On the day after Prop. 8 was upheld, my conflicted thoughts were about my middle son, who has been openly gay for nine years, since his 16th birthday.
He is a quite vulnerable child of divorce. Our regularly interrupted relationship reeks of the ugly, and ongoing, split.
Three years ago, after another lengthy period of estrangement, we were reunited — with no evident rational reason in view, except for hunger — and we made a standing date for every week.
Soon, Greenwich verified its accuracy by our get-togethers.

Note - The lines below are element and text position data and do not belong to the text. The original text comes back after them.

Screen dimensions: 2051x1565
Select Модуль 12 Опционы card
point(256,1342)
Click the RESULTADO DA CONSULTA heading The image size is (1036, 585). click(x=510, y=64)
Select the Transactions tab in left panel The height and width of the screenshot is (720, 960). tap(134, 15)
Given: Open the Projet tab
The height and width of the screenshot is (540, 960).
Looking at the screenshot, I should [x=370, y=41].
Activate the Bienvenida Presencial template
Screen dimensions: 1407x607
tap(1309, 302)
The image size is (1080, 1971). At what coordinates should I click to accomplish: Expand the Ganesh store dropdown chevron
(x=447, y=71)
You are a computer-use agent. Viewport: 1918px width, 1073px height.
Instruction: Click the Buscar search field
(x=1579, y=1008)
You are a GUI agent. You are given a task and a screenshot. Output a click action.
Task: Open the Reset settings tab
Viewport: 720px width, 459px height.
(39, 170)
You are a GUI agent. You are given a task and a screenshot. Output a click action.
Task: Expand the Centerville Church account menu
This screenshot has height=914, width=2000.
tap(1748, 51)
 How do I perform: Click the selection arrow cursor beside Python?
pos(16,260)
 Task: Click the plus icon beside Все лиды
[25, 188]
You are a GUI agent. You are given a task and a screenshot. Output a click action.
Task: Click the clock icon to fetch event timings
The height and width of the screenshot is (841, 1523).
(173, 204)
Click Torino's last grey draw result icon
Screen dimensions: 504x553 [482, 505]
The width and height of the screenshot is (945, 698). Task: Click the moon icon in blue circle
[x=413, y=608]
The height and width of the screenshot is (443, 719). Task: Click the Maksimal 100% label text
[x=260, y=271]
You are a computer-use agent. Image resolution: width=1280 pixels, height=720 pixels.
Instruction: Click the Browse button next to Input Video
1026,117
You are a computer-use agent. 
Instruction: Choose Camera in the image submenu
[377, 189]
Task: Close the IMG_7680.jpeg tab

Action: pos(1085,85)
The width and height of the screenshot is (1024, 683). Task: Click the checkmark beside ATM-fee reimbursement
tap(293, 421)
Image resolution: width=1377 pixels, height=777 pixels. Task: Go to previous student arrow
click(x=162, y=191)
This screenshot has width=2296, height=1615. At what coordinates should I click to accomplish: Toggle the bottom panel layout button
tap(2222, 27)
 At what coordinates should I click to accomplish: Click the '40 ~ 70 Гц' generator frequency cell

Hugely energetic and equally volatile by nature, my son was so enthused about our repaired relationship that one year he went to lengths to organize a Father’s Day for our disparate family that would not be forgotten.
Mornings and evenings, for awhile, were as bright as daylight. It was as if luminous sunshine sprayed densely into both of our daily lives after a few years of empty blackness.
As you might expect of an enormously sensitive — middle — child who was 6 years old when his mother and I were divorced, shifting in and out of a regular relationship is fraught with broken glass and boulders. Ours was awkward, bumpy, not natural and flowing like normal fathers and sons.
Occasionally, we talked about gay-related matters, more regularly after he met his first steady boyfriend since school days.
Entering Delicate Territory
As we grew closer, I became more sympathetic with his firmly rooted views on gay life and culture. Tellingly perhaps, his skepticism about my support hovered nearby.
I have thought back many times to a landmark statement that a nationally prominent Encino rabbi, Harold Schulweiss, made in the 1980s. After grandly, and controversially, opening his large synagogue specifically to suffering gays and their families, he said that many Jews have erased their negative views about gays after learning a family member is gay.
I will argue that it is among the most important declarations of the last century.
A threateningly profound philosophical observation, Rabbi Schulweiss’s challenge was irrelevant to me at the time.
However, like a pesky fly, it would not go away.
Meanwhile, over a period of 24 months, my relationship with my son became more muscular.
A couple of times, he sought advice on matters of substance, but the scenes were on wheels. Quickly, they rolled down the hill, never to return.
Looks Easy, but It Isn’t
Where was the easiness, the relaxation that other fathers, even single dads, seem to engender in their sons?
True naturalness was permanently absent. Sometimes it felt as if we were trying to walk fast across slick ice while wearing high-tops with 7-inch-thick soles.
Of an evening, he would launch a half-dozen sardonic zingers, which made the ice surface feel even faster, perhaps in an attempt to spar with bouts of depression.
The last time I saw him, he brought up a confidential family matter, asking my counsel. Inside, I felt like a freshly bloomed rose in spring. He solicited my opinion. Perhaps our relationship was growing toward normalcy, advancing to a more mature plateau.
But then the inevitable happened.
When I telephoned him a couple days later, as was my habit, he did not return the call, which was not his habit.
That was last September. I probably have telephoned 25 times since.
Empty air. No sound at all. Without giving off any signals, he has vanished inside of Culver City, a little more than a mile from the newspaper’s office.
I think about him daily. But he is almost as untouchable as my father, who would have been 94 years old today.